▶ **WHAT THIS TASK INVOLVES**
Exclude images and print all the records verbatim.

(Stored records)

━━━━━━━━━━

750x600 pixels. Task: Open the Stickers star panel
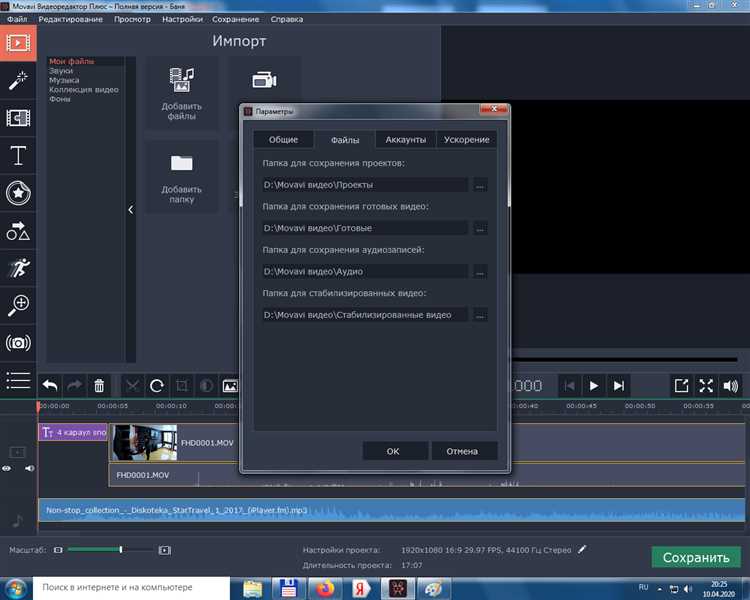[x=18, y=193]
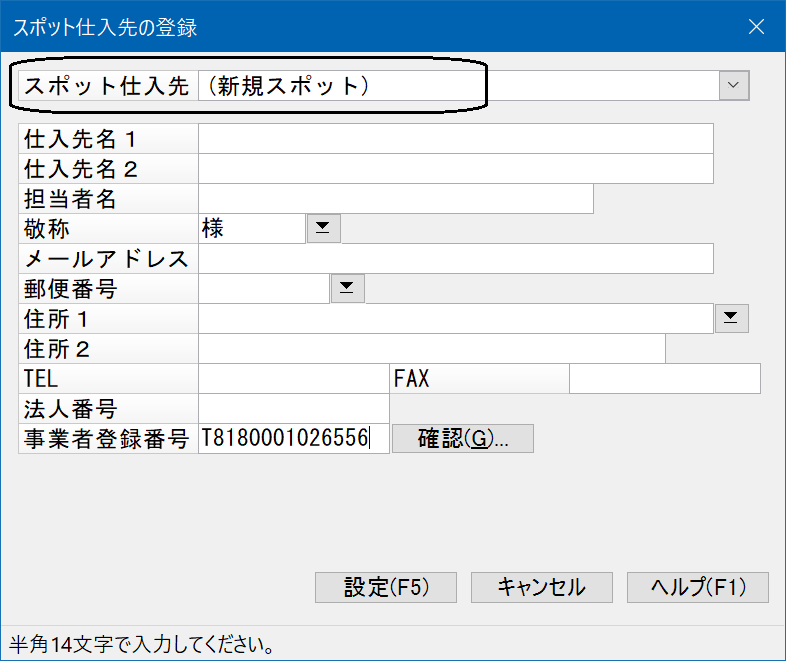Focus the 郵便番号 entry field

264,289
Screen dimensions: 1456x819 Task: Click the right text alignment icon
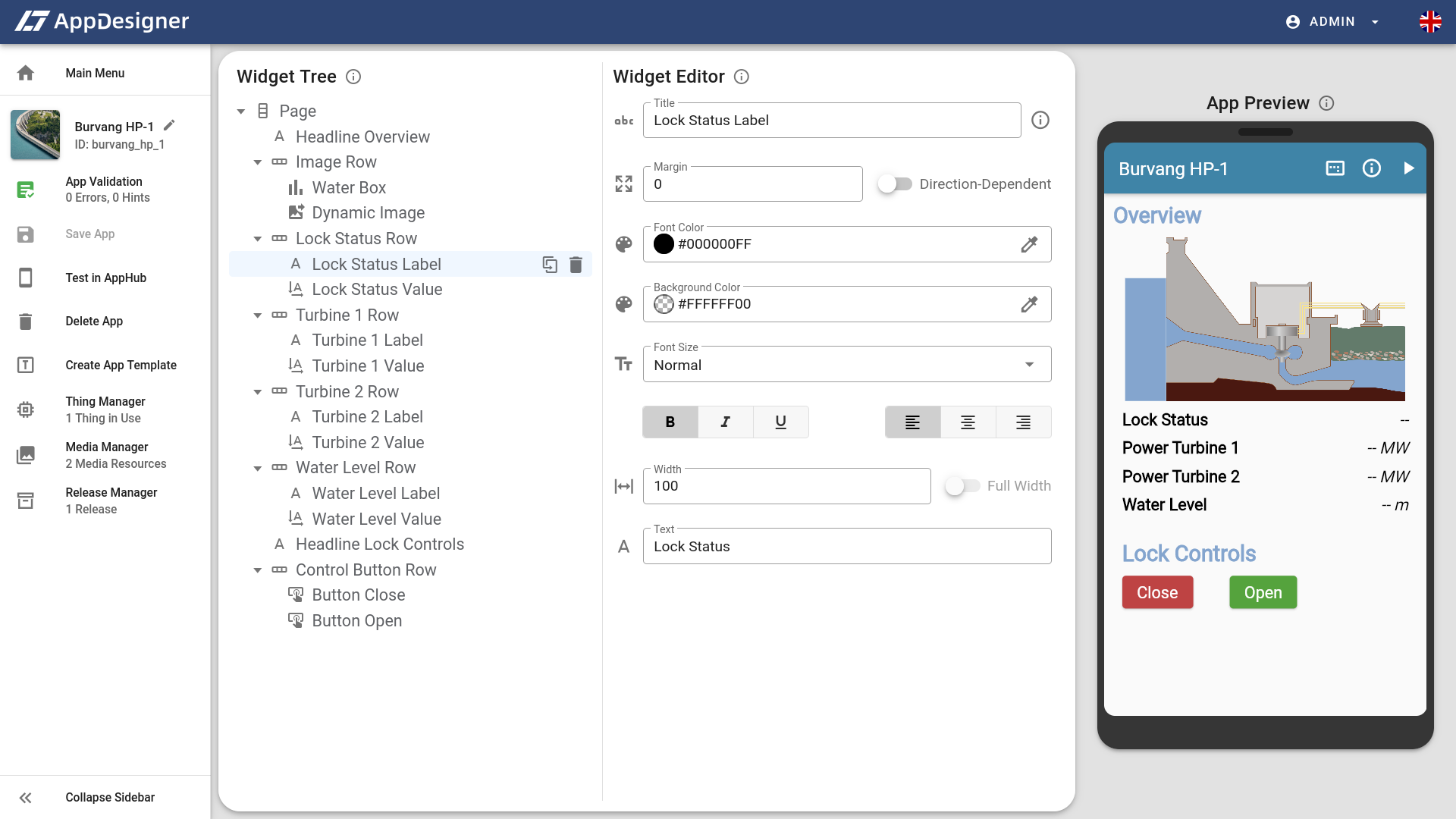pos(1023,422)
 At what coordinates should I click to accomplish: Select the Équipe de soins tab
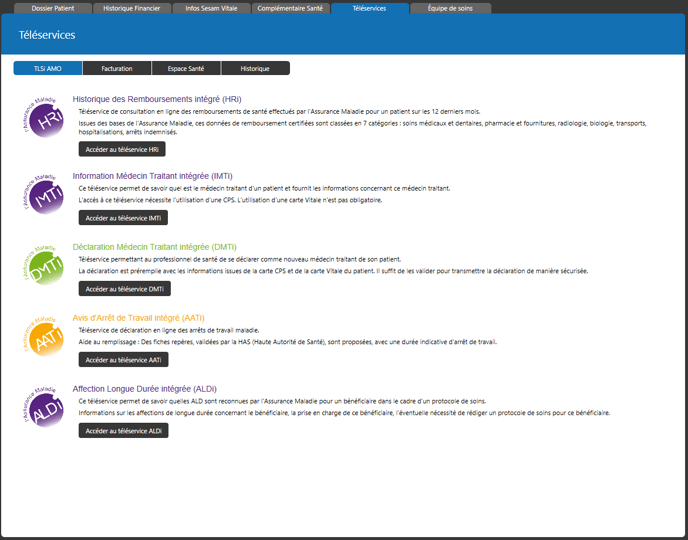click(x=450, y=8)
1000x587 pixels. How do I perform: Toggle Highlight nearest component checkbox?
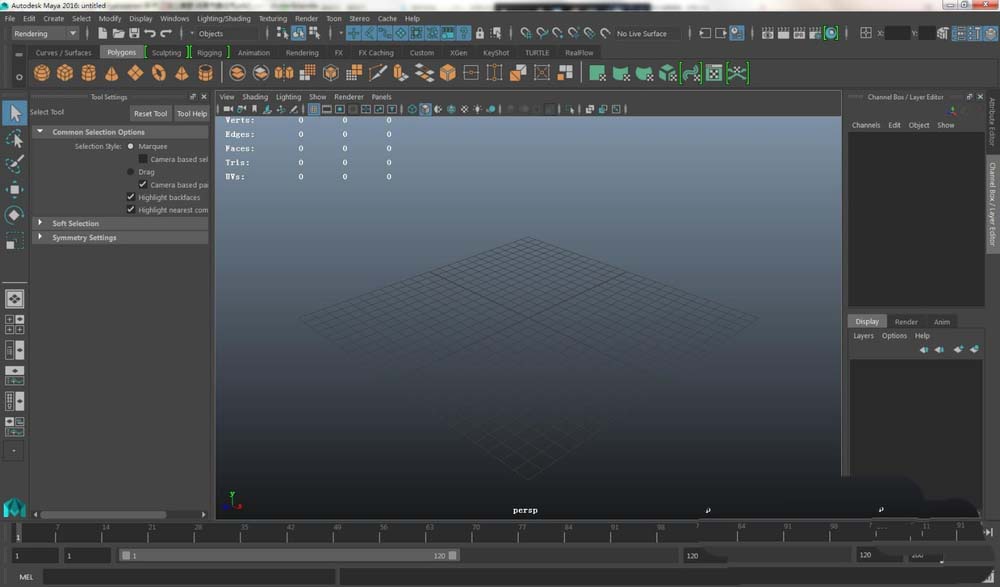[x=131, y=210]
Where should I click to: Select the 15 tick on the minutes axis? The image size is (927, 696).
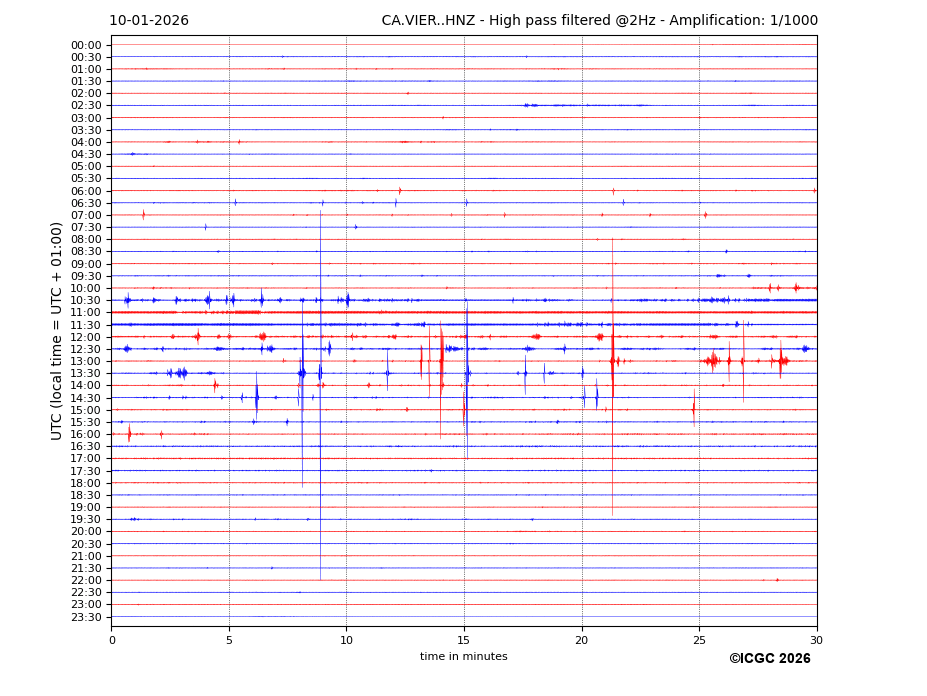tap(464, 639)
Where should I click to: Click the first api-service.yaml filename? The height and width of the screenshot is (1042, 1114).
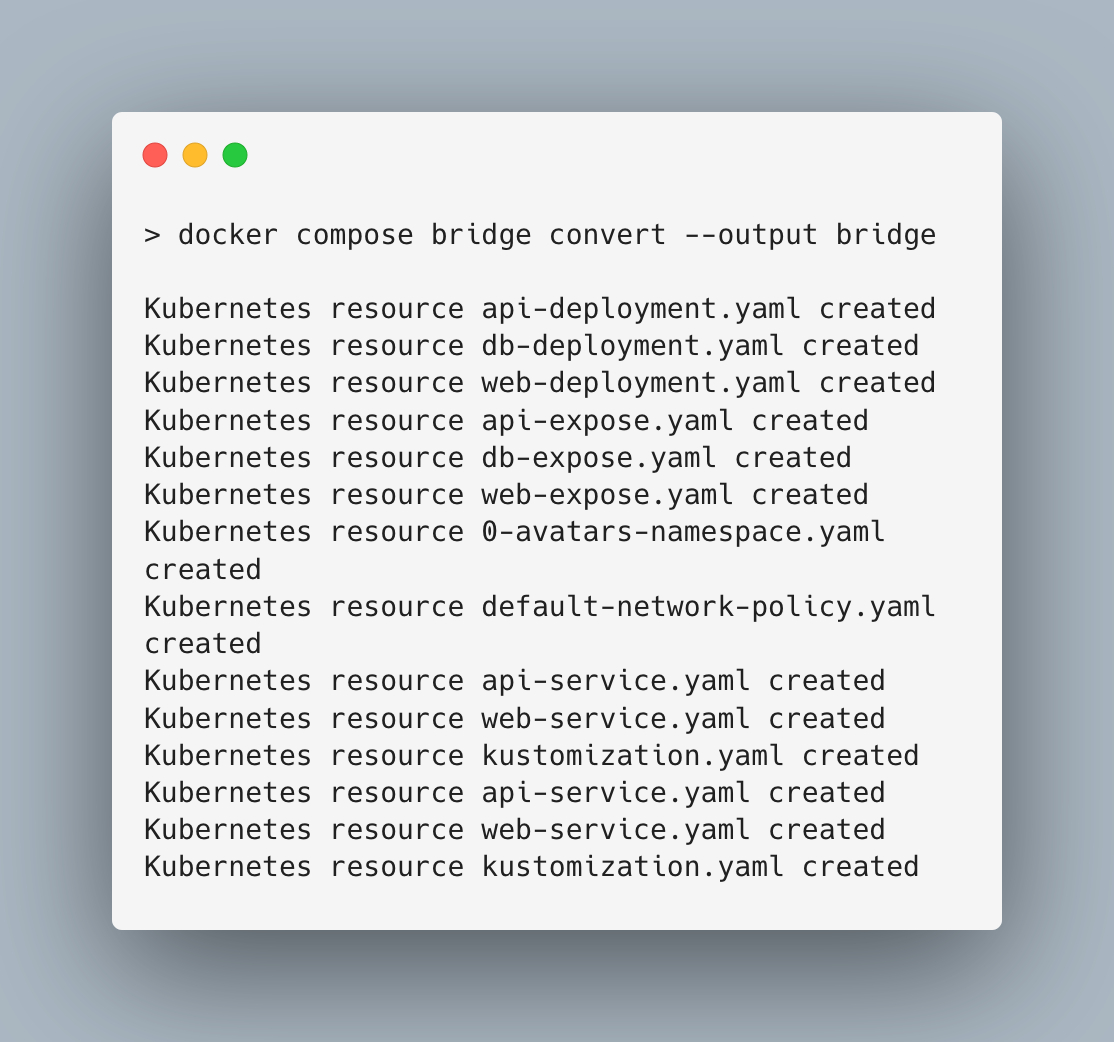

━━━━━━━━━━

▶ **ANSWER SECTION**
750x600 pixels. Task: Open the Stickers star panel
[x=18, y=193]
Focus the 郵便番号 entry field

264,289
Screen dimensions: 1456x819 Task: Click the right text alignment icon
pos(1023,422)
 At what coordinates should I click to accomplish: Select the Équipe de soins tab
click(x=450, y=8)
1000x587 pixels. How do I perform: Toggle Highlight nearest component checkbox?
[x=131, y=210]
Where should I click to: Select the 15 tick on the minutes axis? The image size is (927, 696).
tap(464, 639)
Where should I click to: Click the first api-service.yaml filename? The height and width of the screenshot is (1042, 1114).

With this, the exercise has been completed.